## Exercise description:
Only the lines of the data below from the one with "Click the blue 판매 button" through the one with "Select the Inmate Roster menu item" are wanted. Repeat them exactly.

[Stored records]
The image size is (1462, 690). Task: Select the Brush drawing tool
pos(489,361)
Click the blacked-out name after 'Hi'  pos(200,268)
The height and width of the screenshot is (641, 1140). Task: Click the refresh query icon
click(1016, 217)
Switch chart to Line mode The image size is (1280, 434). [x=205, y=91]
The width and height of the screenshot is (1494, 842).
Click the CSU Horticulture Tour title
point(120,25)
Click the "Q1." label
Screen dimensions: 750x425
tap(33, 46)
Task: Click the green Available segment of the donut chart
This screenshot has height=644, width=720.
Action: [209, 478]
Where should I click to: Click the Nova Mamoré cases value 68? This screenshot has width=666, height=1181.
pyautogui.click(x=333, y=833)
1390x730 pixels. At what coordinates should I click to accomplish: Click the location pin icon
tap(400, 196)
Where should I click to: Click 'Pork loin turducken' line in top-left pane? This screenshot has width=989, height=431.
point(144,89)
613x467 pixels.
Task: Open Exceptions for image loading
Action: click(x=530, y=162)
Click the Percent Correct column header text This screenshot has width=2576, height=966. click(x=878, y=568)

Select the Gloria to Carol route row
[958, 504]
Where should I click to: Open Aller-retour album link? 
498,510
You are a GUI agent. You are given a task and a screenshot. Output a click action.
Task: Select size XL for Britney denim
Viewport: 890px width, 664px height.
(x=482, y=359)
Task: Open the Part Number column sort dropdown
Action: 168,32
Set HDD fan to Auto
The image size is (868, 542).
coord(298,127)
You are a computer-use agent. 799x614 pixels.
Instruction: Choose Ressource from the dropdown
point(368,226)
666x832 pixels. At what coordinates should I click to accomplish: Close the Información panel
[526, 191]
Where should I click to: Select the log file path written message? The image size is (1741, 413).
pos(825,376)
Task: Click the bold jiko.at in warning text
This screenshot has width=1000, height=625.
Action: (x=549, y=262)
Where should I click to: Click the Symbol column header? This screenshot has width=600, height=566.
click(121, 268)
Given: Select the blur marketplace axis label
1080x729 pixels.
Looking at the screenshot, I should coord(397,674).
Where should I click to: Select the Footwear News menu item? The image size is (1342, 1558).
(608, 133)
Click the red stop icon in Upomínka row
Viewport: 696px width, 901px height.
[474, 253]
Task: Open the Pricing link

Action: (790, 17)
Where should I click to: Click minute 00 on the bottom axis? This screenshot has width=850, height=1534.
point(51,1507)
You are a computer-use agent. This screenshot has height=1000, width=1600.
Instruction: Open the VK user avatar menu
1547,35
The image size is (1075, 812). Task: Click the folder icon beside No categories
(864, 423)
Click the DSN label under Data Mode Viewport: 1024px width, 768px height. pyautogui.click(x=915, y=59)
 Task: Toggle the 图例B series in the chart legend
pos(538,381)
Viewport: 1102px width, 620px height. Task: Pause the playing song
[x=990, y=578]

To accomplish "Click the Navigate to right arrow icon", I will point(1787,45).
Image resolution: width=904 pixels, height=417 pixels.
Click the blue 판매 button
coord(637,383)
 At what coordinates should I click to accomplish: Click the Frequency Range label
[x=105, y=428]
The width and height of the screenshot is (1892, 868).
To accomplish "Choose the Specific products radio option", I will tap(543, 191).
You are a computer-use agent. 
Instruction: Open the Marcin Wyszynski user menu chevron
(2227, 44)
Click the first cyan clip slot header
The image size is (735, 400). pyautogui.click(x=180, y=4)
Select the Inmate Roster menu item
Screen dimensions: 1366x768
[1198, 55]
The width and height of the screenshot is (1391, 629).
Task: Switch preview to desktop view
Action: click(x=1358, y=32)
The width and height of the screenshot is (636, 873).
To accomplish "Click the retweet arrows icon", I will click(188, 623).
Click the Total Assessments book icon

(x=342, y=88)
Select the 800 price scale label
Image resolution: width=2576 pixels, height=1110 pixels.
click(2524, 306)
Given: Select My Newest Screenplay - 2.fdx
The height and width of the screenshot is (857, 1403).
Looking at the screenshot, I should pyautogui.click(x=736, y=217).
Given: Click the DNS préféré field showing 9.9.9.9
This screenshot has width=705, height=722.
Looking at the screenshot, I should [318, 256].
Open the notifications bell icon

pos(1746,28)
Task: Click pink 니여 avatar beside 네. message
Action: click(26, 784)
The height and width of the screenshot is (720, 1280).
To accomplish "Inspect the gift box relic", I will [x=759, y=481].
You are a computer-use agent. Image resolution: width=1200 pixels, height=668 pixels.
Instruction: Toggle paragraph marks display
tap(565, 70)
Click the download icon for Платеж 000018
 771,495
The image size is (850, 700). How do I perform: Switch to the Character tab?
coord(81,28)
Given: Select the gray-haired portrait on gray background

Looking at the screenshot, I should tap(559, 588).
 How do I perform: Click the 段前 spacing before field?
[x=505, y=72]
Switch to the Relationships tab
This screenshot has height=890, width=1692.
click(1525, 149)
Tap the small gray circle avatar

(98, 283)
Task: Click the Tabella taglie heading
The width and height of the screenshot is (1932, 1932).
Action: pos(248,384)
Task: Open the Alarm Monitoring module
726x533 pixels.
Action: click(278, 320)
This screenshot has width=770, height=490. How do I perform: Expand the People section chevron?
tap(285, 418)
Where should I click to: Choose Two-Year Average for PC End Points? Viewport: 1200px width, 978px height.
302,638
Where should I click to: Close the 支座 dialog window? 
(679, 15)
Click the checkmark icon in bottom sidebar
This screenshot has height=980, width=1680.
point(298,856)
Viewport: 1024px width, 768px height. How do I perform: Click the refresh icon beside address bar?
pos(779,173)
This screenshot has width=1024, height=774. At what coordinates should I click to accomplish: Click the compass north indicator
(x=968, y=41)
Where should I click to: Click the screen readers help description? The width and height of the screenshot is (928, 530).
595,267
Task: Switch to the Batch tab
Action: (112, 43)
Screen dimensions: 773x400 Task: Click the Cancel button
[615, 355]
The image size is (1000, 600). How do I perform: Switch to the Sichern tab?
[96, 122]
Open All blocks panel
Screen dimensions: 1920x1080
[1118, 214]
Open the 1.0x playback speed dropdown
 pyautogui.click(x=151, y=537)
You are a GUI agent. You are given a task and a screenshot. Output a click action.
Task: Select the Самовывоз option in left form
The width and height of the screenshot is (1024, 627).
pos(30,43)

## Solution to this problem:
Click the blue 판매 button
coord(637,383)
 At what coordinates should I click to accomplish: Click the Frequency Range label
[x=105, y=428]
The width and height of the screenshot is (1892, 868).
To accomplish "Choose the Specific products radio option", I will tap(543, 191).
You are a computer-use agent. 
Instruction: Open the Marcin Wyszynski user menu chevron
(2227, 44)
Click the first cyan clip slot header
The image size is (735, 400). pyautogui.click(x=180, y=4)
Select the Inmate Roster menu item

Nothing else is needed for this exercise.